Traditional 2PC (Two-Phase Commit) is too slow, fragile, and unavailable during network partitions.


The Saga Pattern

A Saga is a sequence of local transactions. If any step fails, execute compensating transactions to undo previous steps.

T1 → T2 → T3 → FAIL → C3 → C2 → C1
(compensations, in reverse)

Compensating Transactions

StepForwardCompensating
Reserve inventoryDecrease stock by NIncrease stock by N
Charge cardDebit $XRefund $X
Create shipmentCreate shipment recordCancel shipment

Compensation ≠ Rollback — compensation adds a new event; it doesn't undo history.


Orchestration vs Choreography

Orchestration (Central Coordinator)

           Saga Orchestrator (Order Service)
↓ command ↓ command ↓ command
Inventory Svc Payment Svc Shipping Svc
↓ reply ↓ reply ↓ reply

Pros: Easy to understand flow. Centralized error handling.
Cons: Orchestrator becomes a bottleneck. Tight coupling.

// Spring State Machine or Temporal / Axon Framework
@Service
public class OrderSagaOrchestrator {

@Transactional
public void startOrderSaga(CreateOrderCommand cmd) {
Order order = orderRepository.save(new Order(cmd));

try {
inventoryClient.reserve(cmd.getItems());
paymentClient.charge(cmd.getPaymentInfo());
shippingClient.schedule(order.getId());
order.markCompleted();
} catch (InventoryException e) {
order.markFailed("Insufficient inventory");
} catch (PaymentException e) {
inventoryClient.release(cmd.getItems()); // Compensate
order.markFailed("Payment failed");
} catch (ShippingException e) {
paymentClient.refund(cmd.getPaymentInfo()); // Compensate
inventoryClient.release(cmd.getItems()); // Compensate
order.markFailed("Shipping unavailable");
}
orderRepository.save(order);
}
}

Choreography (Event-Driven)

Each service reacts to events and emits its own events.

OrderPlaced  →  InventoryService reserves → InventoryReserved
→ PaymentService charges → PaymentCharged
→ ShippingService schedules → OrderCompleted
If fail:
PaymentFailed → InventoryService releases → InventoryReleased

Pros: Decoupled services. Each service owns its logic.
Cons: Hard to track overall flow. Debugging is complex (distributed trace needed).
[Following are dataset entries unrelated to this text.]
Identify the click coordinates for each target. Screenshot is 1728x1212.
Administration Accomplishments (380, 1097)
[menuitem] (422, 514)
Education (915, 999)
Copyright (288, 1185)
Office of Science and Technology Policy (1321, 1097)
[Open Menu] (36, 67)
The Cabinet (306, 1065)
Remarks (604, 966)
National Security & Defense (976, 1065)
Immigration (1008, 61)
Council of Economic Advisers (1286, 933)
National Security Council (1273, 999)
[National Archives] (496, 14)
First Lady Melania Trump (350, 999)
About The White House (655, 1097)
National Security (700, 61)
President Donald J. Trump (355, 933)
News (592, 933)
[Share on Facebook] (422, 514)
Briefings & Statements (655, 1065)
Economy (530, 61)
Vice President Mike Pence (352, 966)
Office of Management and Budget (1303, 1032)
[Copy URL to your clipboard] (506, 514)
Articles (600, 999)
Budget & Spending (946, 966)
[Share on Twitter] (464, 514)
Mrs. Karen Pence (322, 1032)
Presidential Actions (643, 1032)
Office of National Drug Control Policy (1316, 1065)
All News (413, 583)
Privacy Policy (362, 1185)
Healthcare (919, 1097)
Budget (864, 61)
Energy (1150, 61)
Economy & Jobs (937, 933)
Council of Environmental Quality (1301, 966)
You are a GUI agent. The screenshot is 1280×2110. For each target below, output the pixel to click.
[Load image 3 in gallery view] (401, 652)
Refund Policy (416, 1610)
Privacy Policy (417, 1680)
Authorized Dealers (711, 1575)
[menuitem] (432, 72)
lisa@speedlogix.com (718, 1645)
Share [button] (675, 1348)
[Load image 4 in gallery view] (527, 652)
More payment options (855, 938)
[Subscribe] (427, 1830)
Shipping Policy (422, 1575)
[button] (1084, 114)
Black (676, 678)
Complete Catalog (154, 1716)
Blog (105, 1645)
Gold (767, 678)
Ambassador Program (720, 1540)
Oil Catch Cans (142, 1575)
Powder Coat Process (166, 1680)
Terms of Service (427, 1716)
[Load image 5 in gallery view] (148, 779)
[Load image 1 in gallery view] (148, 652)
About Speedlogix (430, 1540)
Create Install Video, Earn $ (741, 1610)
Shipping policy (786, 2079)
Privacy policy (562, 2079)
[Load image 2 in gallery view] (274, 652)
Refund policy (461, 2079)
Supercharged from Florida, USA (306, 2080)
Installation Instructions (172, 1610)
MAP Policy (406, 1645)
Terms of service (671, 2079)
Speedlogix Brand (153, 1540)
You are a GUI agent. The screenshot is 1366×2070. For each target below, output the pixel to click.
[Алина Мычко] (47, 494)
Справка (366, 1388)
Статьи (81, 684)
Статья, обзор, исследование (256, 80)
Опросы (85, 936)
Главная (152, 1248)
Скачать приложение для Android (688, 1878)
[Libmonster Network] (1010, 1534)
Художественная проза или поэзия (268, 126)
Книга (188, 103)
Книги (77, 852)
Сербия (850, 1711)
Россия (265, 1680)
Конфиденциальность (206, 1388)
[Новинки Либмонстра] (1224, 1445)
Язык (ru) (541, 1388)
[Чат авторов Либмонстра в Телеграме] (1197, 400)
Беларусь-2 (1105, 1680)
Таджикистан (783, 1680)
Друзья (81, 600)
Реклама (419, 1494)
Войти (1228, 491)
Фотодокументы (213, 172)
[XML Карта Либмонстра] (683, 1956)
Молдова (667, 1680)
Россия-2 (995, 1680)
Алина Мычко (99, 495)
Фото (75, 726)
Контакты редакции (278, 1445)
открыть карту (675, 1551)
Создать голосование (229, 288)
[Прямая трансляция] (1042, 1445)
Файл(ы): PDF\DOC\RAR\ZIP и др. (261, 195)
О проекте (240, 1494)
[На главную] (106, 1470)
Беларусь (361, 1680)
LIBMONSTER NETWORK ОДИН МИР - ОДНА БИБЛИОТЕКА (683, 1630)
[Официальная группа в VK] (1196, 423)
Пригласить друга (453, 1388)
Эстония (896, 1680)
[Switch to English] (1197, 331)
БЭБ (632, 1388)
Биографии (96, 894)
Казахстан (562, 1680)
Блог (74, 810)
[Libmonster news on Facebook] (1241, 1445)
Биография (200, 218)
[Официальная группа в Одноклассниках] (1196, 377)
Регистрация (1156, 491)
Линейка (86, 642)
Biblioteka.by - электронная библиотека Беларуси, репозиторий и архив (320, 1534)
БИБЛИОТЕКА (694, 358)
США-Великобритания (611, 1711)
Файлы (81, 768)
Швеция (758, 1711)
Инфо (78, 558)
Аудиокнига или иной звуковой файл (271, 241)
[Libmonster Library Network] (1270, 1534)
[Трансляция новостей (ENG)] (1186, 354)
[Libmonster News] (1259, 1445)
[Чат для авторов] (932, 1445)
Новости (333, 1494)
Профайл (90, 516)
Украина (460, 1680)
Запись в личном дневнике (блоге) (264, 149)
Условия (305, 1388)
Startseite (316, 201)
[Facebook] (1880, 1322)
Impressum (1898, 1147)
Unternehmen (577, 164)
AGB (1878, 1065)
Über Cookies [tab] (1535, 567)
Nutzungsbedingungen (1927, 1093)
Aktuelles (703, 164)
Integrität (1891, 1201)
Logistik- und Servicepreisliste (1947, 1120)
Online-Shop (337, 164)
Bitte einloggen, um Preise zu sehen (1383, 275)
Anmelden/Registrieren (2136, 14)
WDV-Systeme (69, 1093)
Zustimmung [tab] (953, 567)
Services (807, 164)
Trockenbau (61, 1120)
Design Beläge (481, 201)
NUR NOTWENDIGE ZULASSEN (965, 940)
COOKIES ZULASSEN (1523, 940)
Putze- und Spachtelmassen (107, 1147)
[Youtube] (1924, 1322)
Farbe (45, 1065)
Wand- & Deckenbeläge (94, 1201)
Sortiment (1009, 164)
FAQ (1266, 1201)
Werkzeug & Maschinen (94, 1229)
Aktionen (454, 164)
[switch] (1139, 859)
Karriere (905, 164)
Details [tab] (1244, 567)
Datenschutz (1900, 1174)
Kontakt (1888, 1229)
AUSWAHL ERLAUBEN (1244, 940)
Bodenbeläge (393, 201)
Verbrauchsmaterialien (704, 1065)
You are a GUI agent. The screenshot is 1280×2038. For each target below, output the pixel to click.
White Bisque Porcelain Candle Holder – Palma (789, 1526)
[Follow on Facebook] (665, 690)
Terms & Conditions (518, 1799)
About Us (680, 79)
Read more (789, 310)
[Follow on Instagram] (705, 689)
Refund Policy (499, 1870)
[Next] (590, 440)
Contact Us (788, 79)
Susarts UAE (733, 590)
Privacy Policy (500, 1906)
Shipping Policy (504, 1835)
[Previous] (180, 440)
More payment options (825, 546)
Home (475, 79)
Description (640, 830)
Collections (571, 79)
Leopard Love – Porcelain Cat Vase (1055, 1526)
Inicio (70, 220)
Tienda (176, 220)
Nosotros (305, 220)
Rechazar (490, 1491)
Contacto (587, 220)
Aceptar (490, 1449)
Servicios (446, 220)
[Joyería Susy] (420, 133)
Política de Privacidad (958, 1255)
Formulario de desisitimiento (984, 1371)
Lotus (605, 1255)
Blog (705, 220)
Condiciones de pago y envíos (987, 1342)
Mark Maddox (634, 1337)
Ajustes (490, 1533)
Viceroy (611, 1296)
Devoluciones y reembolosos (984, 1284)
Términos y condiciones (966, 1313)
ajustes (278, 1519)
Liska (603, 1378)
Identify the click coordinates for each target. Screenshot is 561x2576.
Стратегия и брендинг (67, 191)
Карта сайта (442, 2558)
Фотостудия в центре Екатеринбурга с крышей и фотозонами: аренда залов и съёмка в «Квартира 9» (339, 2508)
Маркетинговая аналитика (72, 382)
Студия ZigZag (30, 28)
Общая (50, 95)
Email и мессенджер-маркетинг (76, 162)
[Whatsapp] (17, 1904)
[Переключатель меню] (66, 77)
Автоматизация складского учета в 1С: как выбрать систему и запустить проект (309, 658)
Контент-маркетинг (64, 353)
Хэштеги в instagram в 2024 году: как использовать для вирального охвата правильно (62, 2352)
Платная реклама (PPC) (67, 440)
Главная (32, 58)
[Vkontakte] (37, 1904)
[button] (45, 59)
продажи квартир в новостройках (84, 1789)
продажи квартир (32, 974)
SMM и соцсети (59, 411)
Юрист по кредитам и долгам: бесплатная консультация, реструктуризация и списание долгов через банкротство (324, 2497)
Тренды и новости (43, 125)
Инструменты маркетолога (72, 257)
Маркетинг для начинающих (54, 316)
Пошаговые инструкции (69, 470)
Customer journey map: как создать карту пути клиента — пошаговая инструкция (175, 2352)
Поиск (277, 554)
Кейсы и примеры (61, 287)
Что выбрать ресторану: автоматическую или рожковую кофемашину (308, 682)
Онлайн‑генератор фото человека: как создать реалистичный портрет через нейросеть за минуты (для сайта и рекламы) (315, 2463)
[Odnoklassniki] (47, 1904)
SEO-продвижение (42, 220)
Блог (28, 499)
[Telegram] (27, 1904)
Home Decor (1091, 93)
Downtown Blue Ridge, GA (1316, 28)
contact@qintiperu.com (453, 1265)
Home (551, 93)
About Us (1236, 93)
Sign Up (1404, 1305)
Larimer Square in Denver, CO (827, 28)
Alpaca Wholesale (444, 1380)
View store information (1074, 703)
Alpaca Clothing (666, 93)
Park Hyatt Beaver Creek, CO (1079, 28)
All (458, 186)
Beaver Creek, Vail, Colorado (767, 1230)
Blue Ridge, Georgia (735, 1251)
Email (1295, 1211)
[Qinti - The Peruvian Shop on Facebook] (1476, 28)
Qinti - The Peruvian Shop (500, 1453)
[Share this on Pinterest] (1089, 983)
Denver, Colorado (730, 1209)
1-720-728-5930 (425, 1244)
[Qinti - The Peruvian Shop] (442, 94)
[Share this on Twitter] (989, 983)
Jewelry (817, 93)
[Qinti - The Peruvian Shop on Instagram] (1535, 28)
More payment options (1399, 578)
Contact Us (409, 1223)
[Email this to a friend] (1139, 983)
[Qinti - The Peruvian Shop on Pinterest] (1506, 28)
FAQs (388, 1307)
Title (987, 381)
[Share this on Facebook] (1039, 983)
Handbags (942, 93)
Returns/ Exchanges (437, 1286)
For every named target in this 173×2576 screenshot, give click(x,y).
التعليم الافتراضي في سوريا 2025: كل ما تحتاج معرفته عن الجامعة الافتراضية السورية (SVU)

// Choreography with Kafka
@KafkaListener(topics = "order-placed")
public void onOrderPlaced(OrderPlacedEvent event) {
try {
inventoryRepository.reserve(event.getItems());
kafkaTemplate.send("inventory-reserved", new InventoryReservedEvent(event.getOrderId()));
} catch (InsufficientStockException e) {
kafkaTemplate.send("inventory-reservation-failed",
new InventoryFailedEvent(event.getOrderId(), e.getMessage()));
}
}

@KafkaListener(topics = "inventory-reservation-failed")
public void onInventoryFailed(InventoryFailedEvent event) {
orderRepository.markFailed(event.getOrderId(), event.getReason());
// No payment was made, no need to compensate payment
}

When to Use Each

FactorOrchestrationChoreography
Flow complexitySimple to understandHard to trace
Service couplingHigher (knows all services)Lower (only knows events)
Error handlingCentralized, explicitDistributed, complex
Team structureCentralized teamMultiple independent teams
ObservabilityEasierNeeds distributed tracing

Process Manager Pattern

Stateful saga coordinator with explicit state machine.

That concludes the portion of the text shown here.